Saved data entries
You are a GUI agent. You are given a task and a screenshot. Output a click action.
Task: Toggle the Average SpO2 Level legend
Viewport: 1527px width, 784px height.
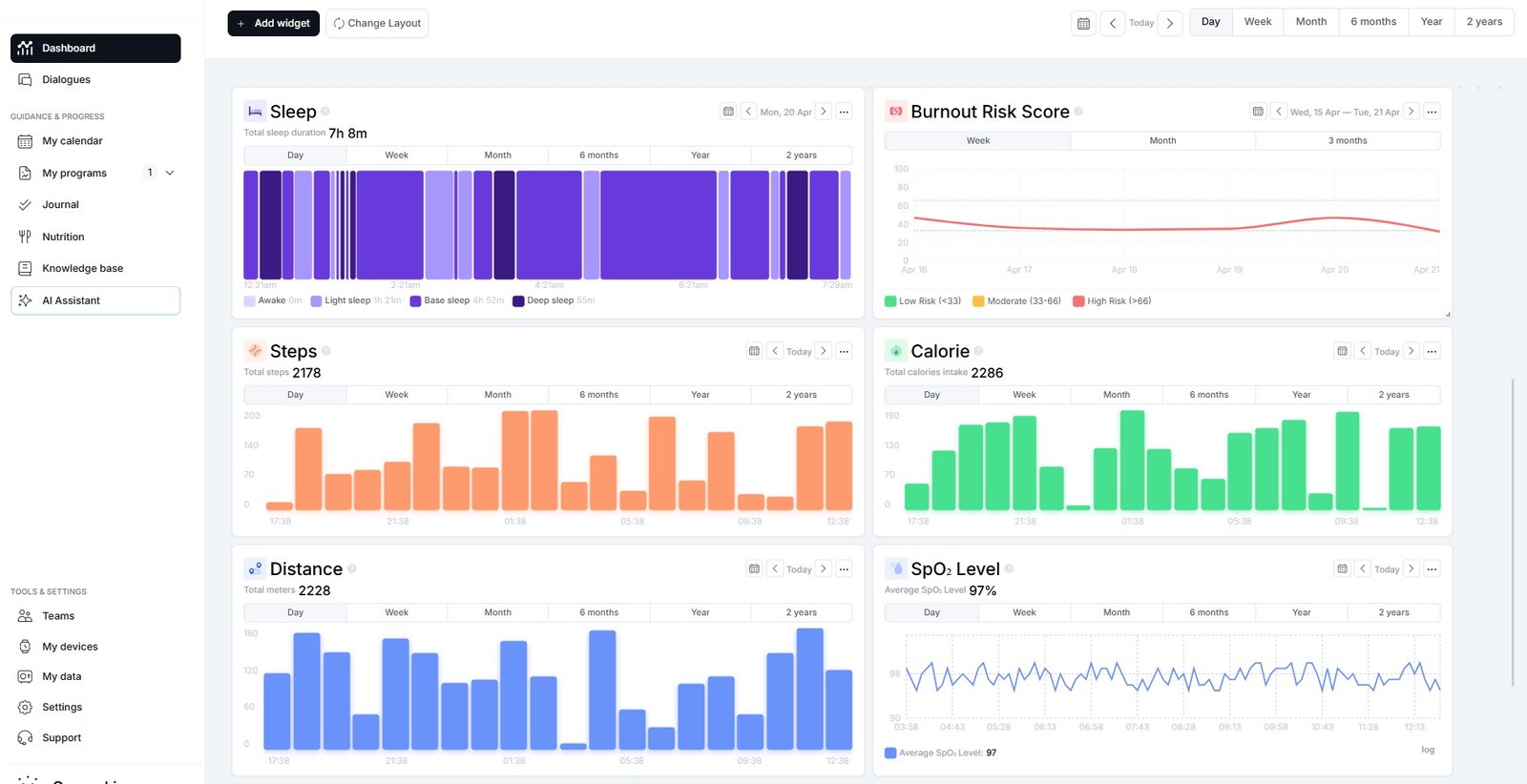coord(941,753)
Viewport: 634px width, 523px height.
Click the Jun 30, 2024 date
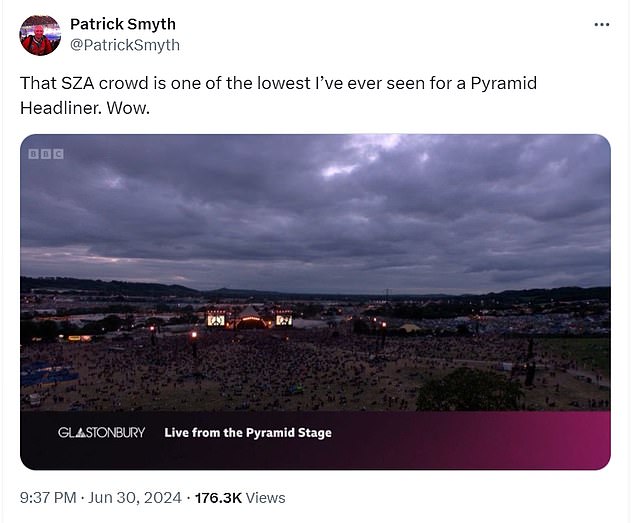(134, 498)
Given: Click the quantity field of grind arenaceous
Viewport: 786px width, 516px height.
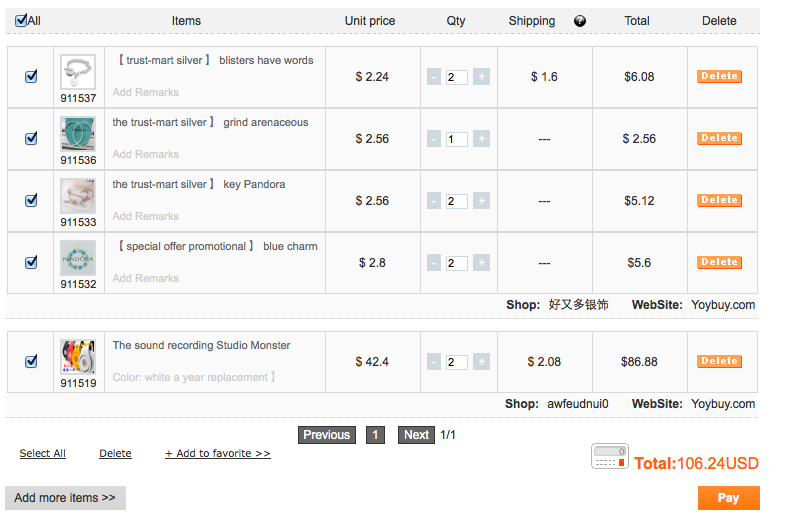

Task instructions —
Copy out the entries exactly. No pictures.

Answer for the task —
You are a GUI agent. You are given a task and a screenshot. Output a click action.
Task: Toggle the Average SpO2 Level legend
Viewport: 1527px width, 784px height.
coord(941,753)
Viewport: 634px width, 523px height.
Click the Jun 30, 2024 date
(134, 498)
Given: Click the quantity field of grind arenaceous
Viewport: 786px width, 516px height.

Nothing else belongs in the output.